Wavelet transform is essentially somewhere in between, giving you "the best of both worlds", you get a bit of frequency information and a bit of time information. How much most depends on your choice of wavelet basis.
Famous examples:
Haar Wavelet:
http://en.wikipedia.org/wiki/Haar_wavelet - the simplest and most used one of them all. Afaik exclusively discrete wavelet Transform (DWT)
Shannon Wavelet:
http://en.wikipedia.org/wiki/Shannon_wavelet - the dual of the Haar-wavelet, based on the Sinc function. Afaik not much used for giving too little time information. Or something along those lines.
Mexican Hat
http://en.wikipedia.org/wiki/Mexican_hat_wavelet (apparently the image got removed) If I'm not mistaken, it can be used for both DWT and Continuous Wavelet Transform (CWT)
Gabor Filter
http://en.wikipedia.org/wiki/Gabor_filter - the "ideal" wavelet in the sense that it statifies the Bell Inequality at its highest possible accuracy of both frequency and time. Mostly used for CWT but I've seen DWT applications for it too.
Morlet Wavelet
http://en.wikipedia.org/wiki/Morlet_wavelet - nearly the same as Gabor. Slightly simpler and thus slightly more used despite it being slightly less useful (afaik. I could easily be wrong there) CWT and probably also DWT
Daubechies Wavelet
http://en.wikipedia.org/wiki/Daubechies_wavelet - I think mostly DWT. The weirdest one of them all to me.
Esentially, if I got it right, you'd simply multiply a given Function by one of the above functions and then apply Fourier Transform on the resulting function...

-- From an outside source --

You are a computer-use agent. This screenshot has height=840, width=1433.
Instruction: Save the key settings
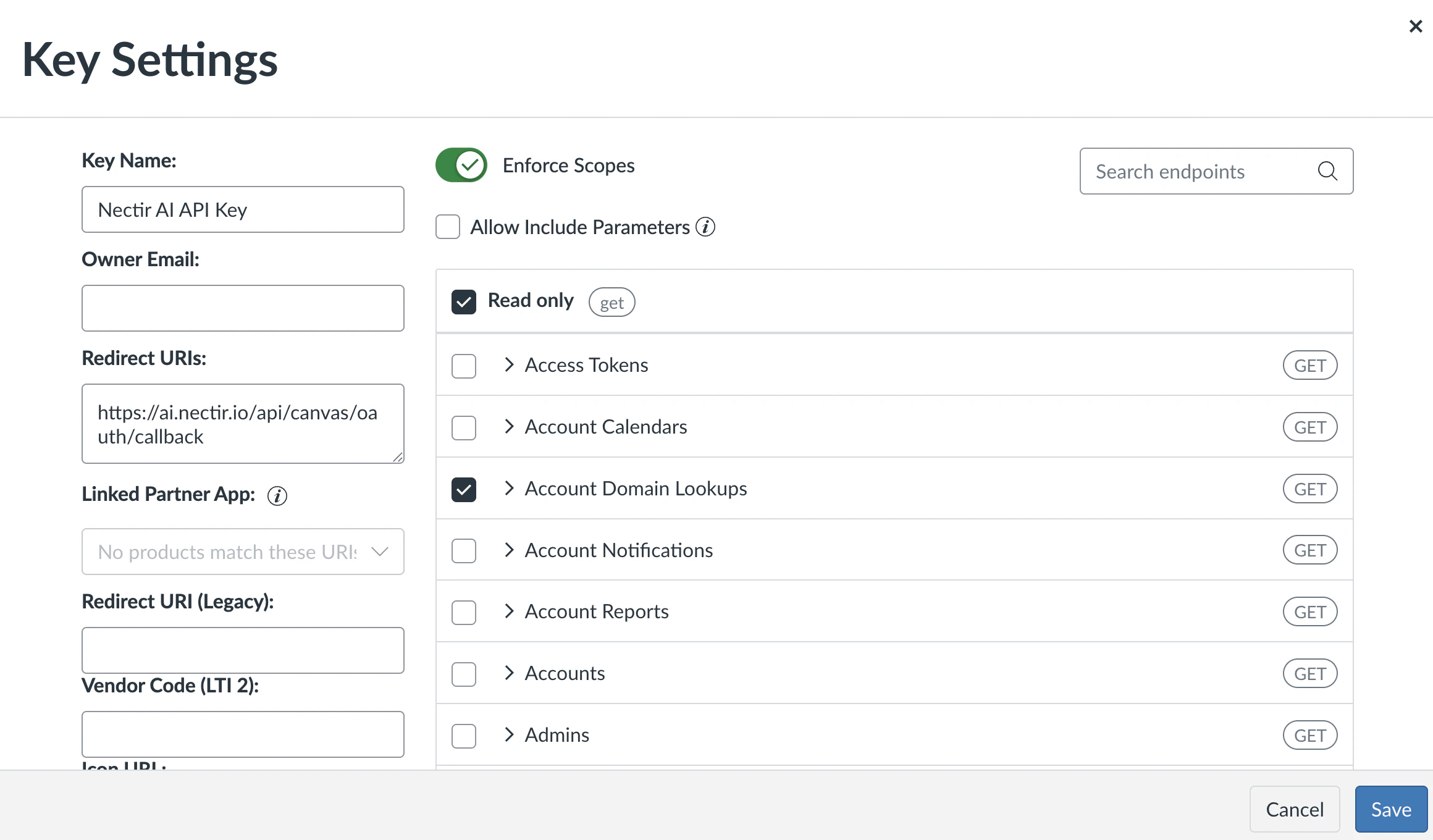(x=1390, y=808)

Note that all those wavelets kind of look like waves which are limited in extension or at least nearly. Most (all but Haar) of my examples are technically infinitely wide. However, they drop down quickly, which, with the exception of the Shannon Wavelet, makes later parts of the functions way less important to the overal result and thus give you more time information even after transforming into the frequency domain.
Edit: It sort of comes down to wave-particle duality
http://en.wikipedia.org/wiki/Wave%E2%80%93particle_dualitywhere the time domain would be the trajectory of a particle that's perfectly localized while the frequency domain would be all you need to descrive a totally unlocalized (as in infinite) wave.

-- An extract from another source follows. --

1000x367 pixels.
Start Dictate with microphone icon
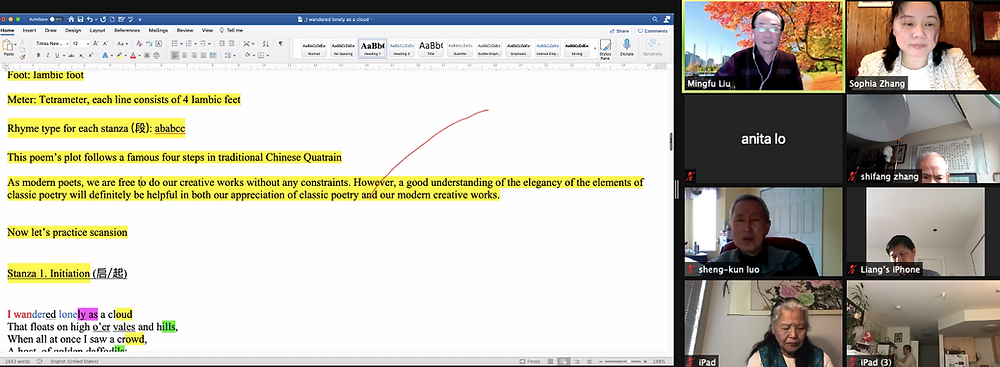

So "normal" functions give you the particle picuture, fourier transforms give you the wave picutre and wavelet transforms give you the "particle-and-wave" picture. In case of your brain, picture can even be seen literally. Our retina and our brain do essentially a continuous Gabor Wavelet Transform to make sense of things. This allows us to do edge-detection, which is very important in further tasks such as shape recognition and content grouping. (For instance, I can tell that you are human. I can tell that your nose is a nose. And I can tell that your nose is part of you. - Something that most AIs currently fail to do. They can either identify full humans (or in most cases, only their faces) but not PARTS of the face. OR they can only recognize PARTS of the face (and then use that information to deduce the presence of a face) but not the whole face at once. This kind of grouping and subgrouping is currently subject to lots of research, as far as I saw - there already ARE AIs that can recognize multiple subgroups though.)